Clearly, the classical approach of single or multiple tree GP process is insufficient to evolve the whole ADS owing to the high level of complexity. Nevertheless, the approach described in this paper provides a strategy that is able to automatically design such programs or solutions. In this section, we describe the main aspects to implement the BP, a new evolutionary technique, with the aim of designing ADSs for VA problems, which will be further tested against four state-of-the-art TD strategies using a well-known database. Thus, BP is a bioinspired strategy where the major changes with respect to the GP came from the fact that the possible solutions or individuals cannot be defined as an array of trees, but rather as a complex structure composed of several trees and other predefined processes. The motivation for these changes is the idea of emulating the functionality of an organ, such as the brain, and its complexity, see Fig. 3. Our approach is inspired by the idea that the brain is subject to the process of evolution [54]. We introduced these changes in order to deal with the evolution of complex structures to be tested in a challenging classical problem of VA. As a result, BP exhibits the ability to design novel VA programs that achieve a lower false detection rate than those designed by human experts.

Fig. 3
figure 3

The analogy between the natural and artificial systems. The idea is based on the evolution of several mathematical operators, immersed or encapsulated within the artificial dorsal stream, that emulate the functionality of the corresponding natural areas

Genetic Representation of the ADS

In our work, the genetic representation of the ADS, the genotype, consists of a triplet of trees embedded within an ADS. In GP, programs are usually encoded as syntax trees made up of internal and leaf nodes, which are defined by a set of primitive elements also called function set, and terminal set. Thus, the sets of functions and terminals represent the problem search space. Note that we will refer to the genotype only by the triplet of trees although the final result, phenotype, is achieved by a more complex system; in this paper the ADS. Indeed, the genotype looks for a set of key operations that in combination with the whole structure define the desired design by mimicking the operations at different brain areas.
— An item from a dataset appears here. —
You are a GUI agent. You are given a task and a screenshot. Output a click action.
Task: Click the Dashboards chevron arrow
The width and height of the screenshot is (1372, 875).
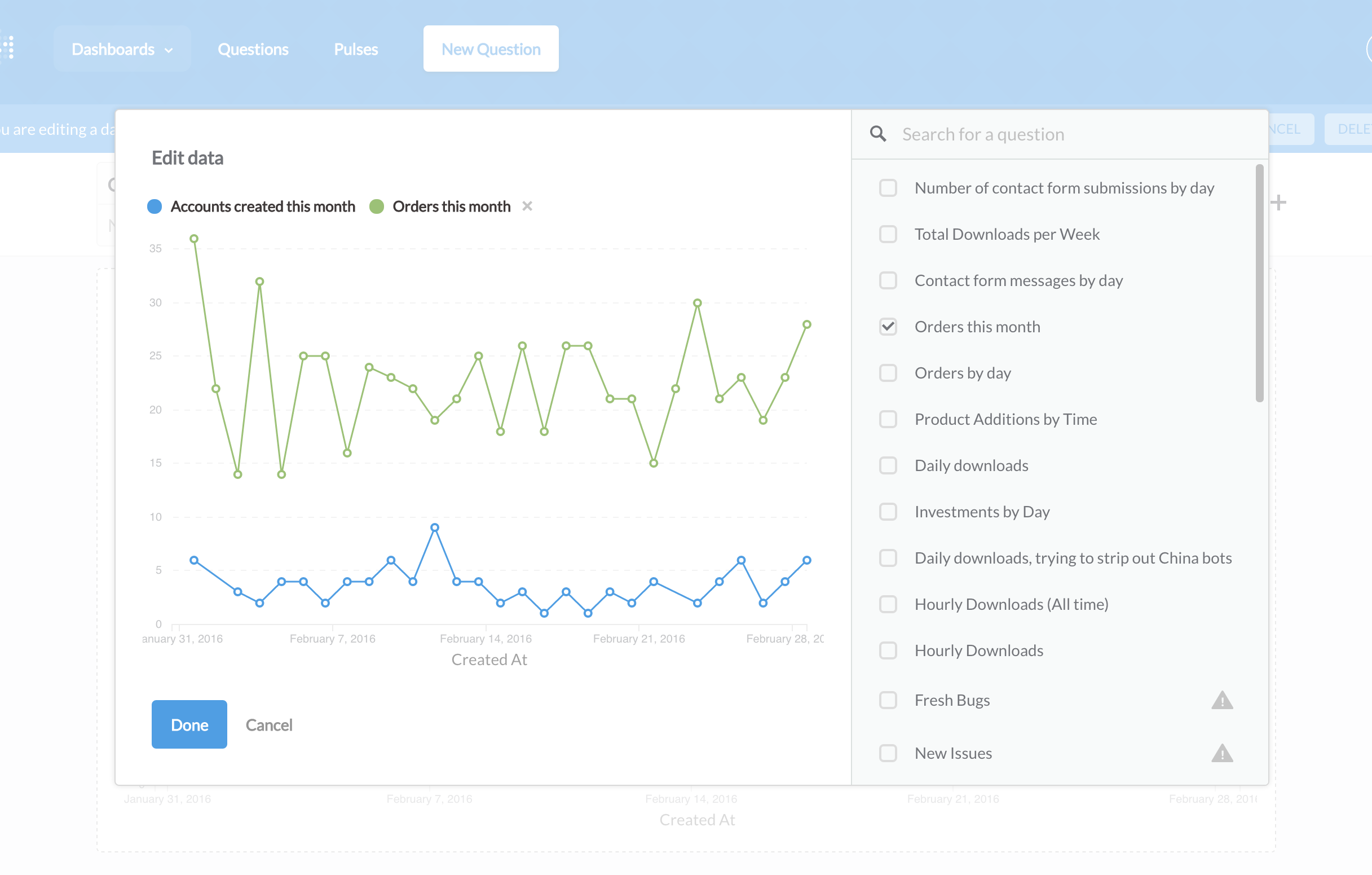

Nevertheless, our implementation of brain programming follows a general GP-based approach since the genetic representation is the link to the real-world problem together with the definition of the fitness function. Figure 4 provides the classical diagram of the sequence of operations in an evolutionary algorithm where the evaluation of the fitness function is calculated through a measure applied to the ADS. In this section, we will explain the necessary steps that were taken to define the genetic representation of the ADS. The idea is to evolve the different VOs, as well as the operation in charge of the feature-integration stage. In the rest of the paper, we will refer to such operations as the evolved visual operators (EVOs) and the evolved feature-integration (EFI), resulting into an optimized saliency map (OSM). Note also that this last operation could be related to the concept of automatically defined functions [42] despite the fact that the EVOs working as terminals are not directly feeded into the EFI tree and that the EVOs are evolving within a fix structure.

Fig. 4
figure 4

Flowchart of the brain programming strategy

In this paper, each tree has its own sets of functions and terminals that were carefully chosen according to the desired functionality that we attempt to emulate. The first tree mimics the orientation, or the functionality of the orientation-sensitive cells in V1. Thus, we propose to evolve the operator for orientation (EVOO) through a set of elements specially selected to highlight edges, corners and other orientation-related features using the set of terminals and functions provided in Table 1. The notation is as follows: the input for the functions in F O can be any of the terminals in the T O set, as well as the composition among them; G σ are Gaussian smoothing filters with σ = 1,2; and D u represents the image derivatives along the direction \(u \in \{x, y, xx, yy, xy\}\).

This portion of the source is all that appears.